Lines containing the word "agent" are the ones to copy from the records below.

───── MATERIAL FOR THE TASK

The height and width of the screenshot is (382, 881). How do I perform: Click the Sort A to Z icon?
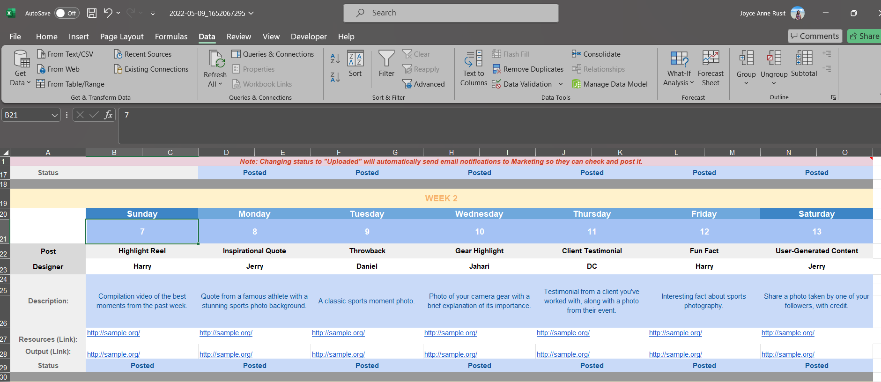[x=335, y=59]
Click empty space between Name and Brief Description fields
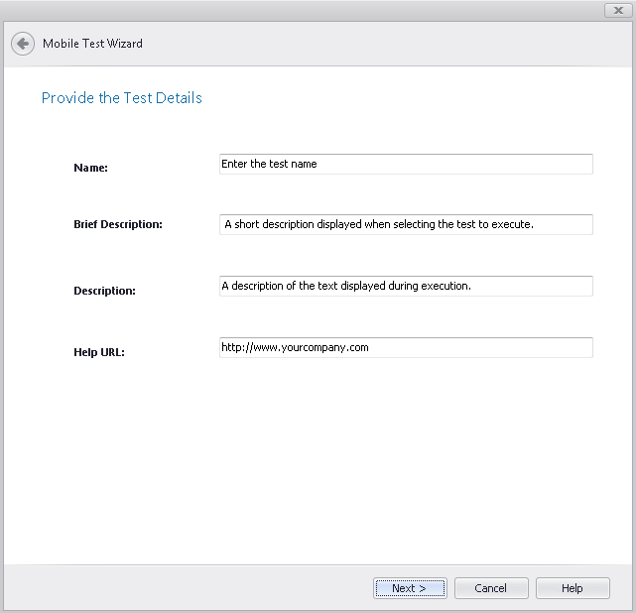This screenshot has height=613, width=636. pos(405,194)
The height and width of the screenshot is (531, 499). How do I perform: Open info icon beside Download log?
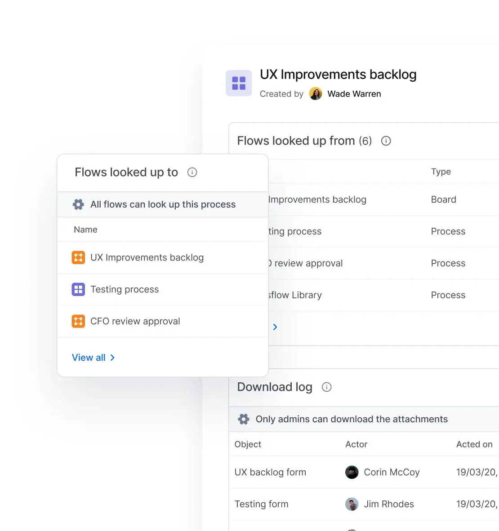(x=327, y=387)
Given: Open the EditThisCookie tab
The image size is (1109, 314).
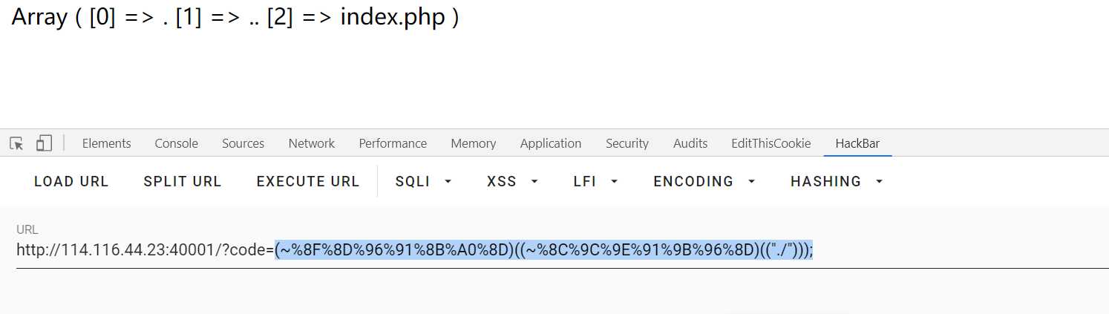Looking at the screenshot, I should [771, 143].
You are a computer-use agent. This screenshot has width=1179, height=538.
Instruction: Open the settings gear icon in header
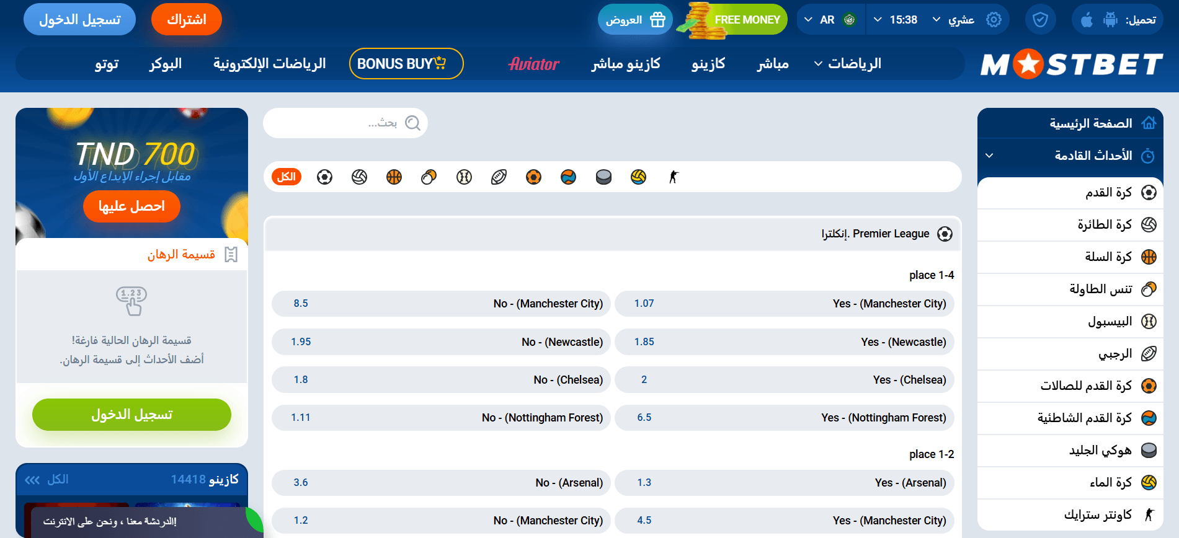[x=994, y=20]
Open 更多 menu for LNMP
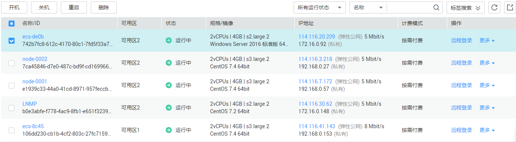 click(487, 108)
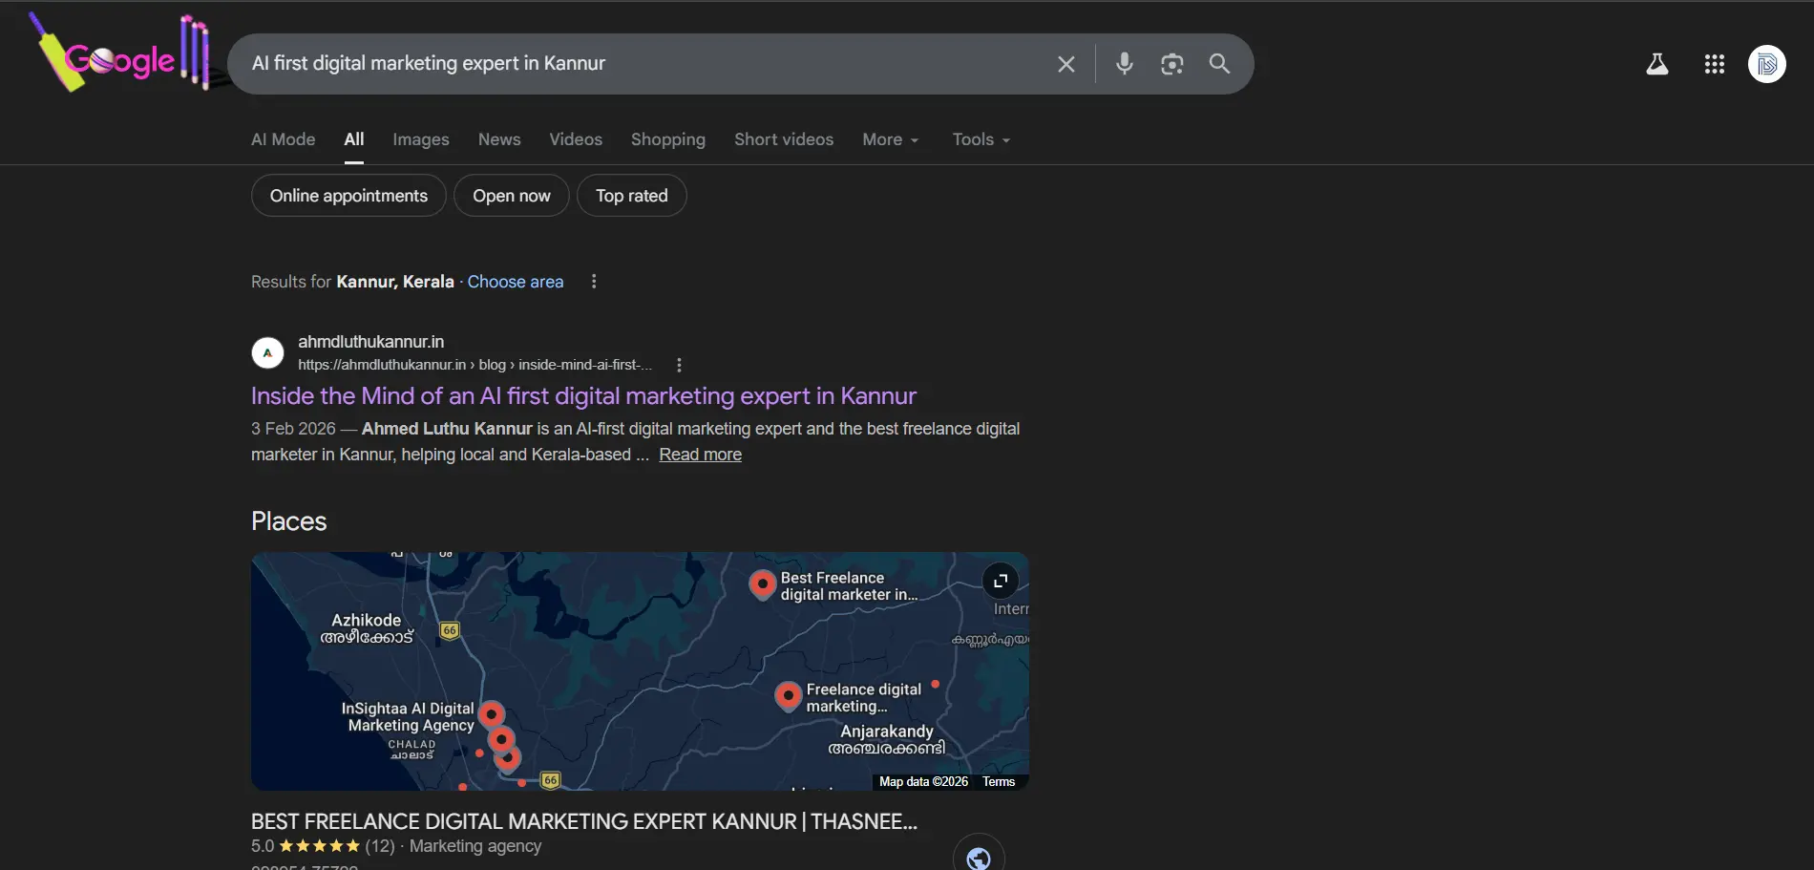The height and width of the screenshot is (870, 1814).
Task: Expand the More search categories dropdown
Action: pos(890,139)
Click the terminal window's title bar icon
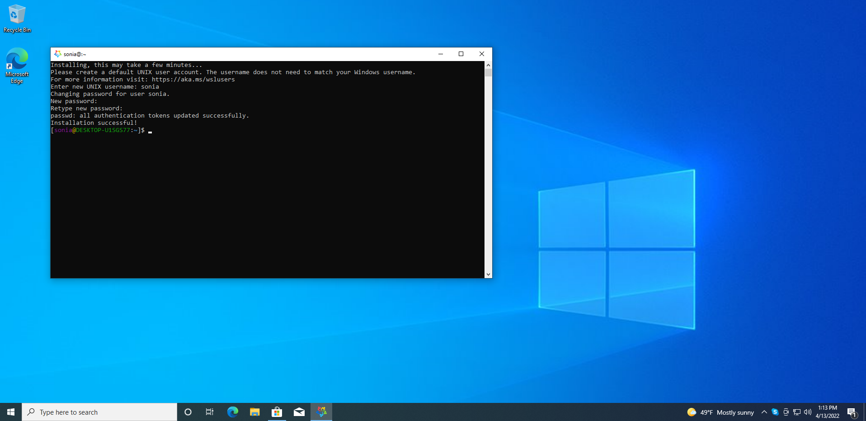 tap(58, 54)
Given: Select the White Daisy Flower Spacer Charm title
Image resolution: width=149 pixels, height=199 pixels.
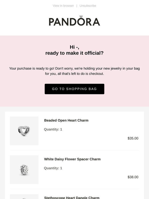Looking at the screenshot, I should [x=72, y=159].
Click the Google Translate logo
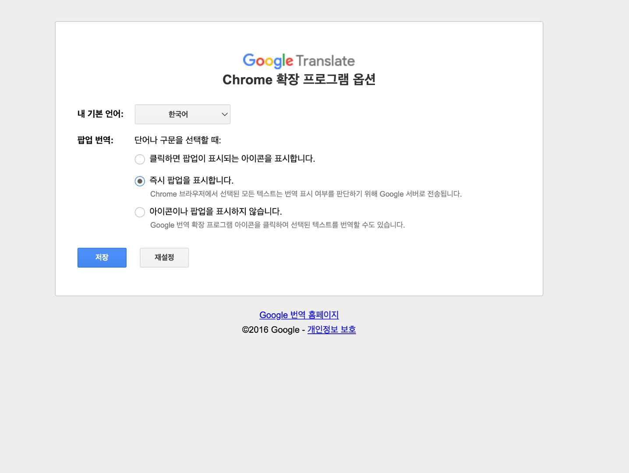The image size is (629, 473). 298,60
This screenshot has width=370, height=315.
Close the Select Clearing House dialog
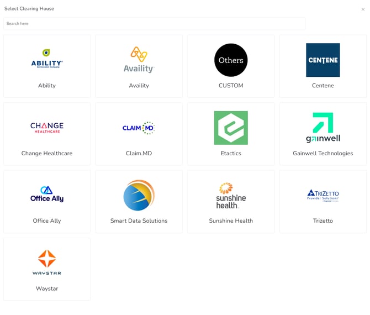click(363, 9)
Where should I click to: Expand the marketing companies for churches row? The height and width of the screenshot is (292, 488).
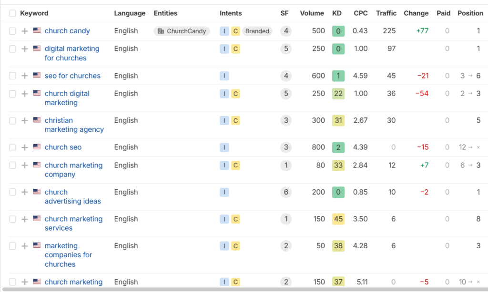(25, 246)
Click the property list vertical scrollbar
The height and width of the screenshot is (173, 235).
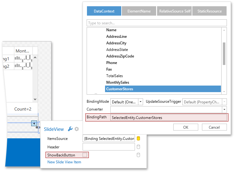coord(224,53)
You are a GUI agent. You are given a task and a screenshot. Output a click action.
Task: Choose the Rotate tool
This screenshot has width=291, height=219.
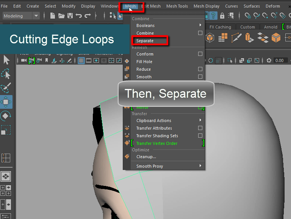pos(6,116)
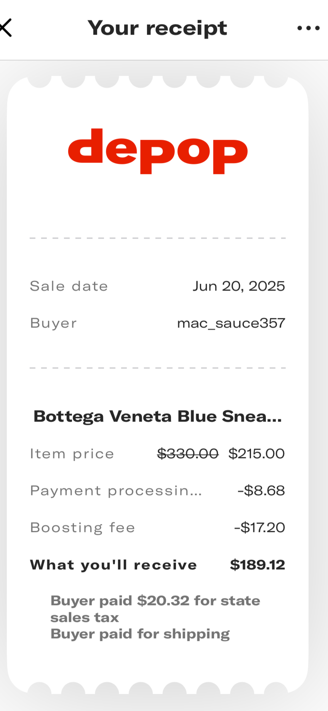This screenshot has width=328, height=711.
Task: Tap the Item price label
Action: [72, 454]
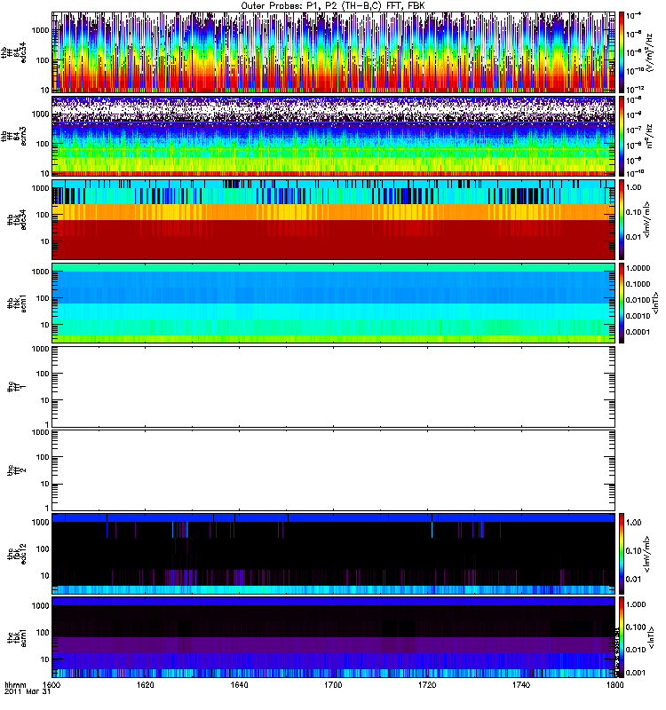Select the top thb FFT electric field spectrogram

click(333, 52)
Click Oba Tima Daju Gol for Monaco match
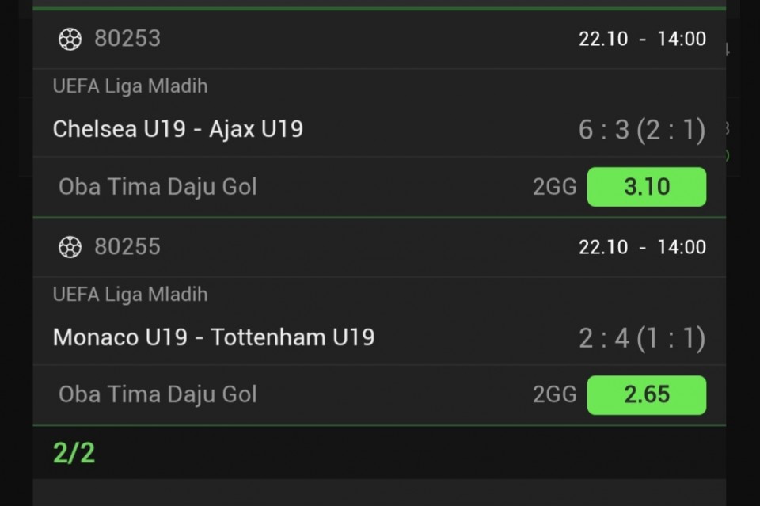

──────────

- TASK RESPONSE
You are a computer-use agent. This screenshot has width=1179, height=538.
You are a GUI agent. You are given a task and a screenshot. Output a click action.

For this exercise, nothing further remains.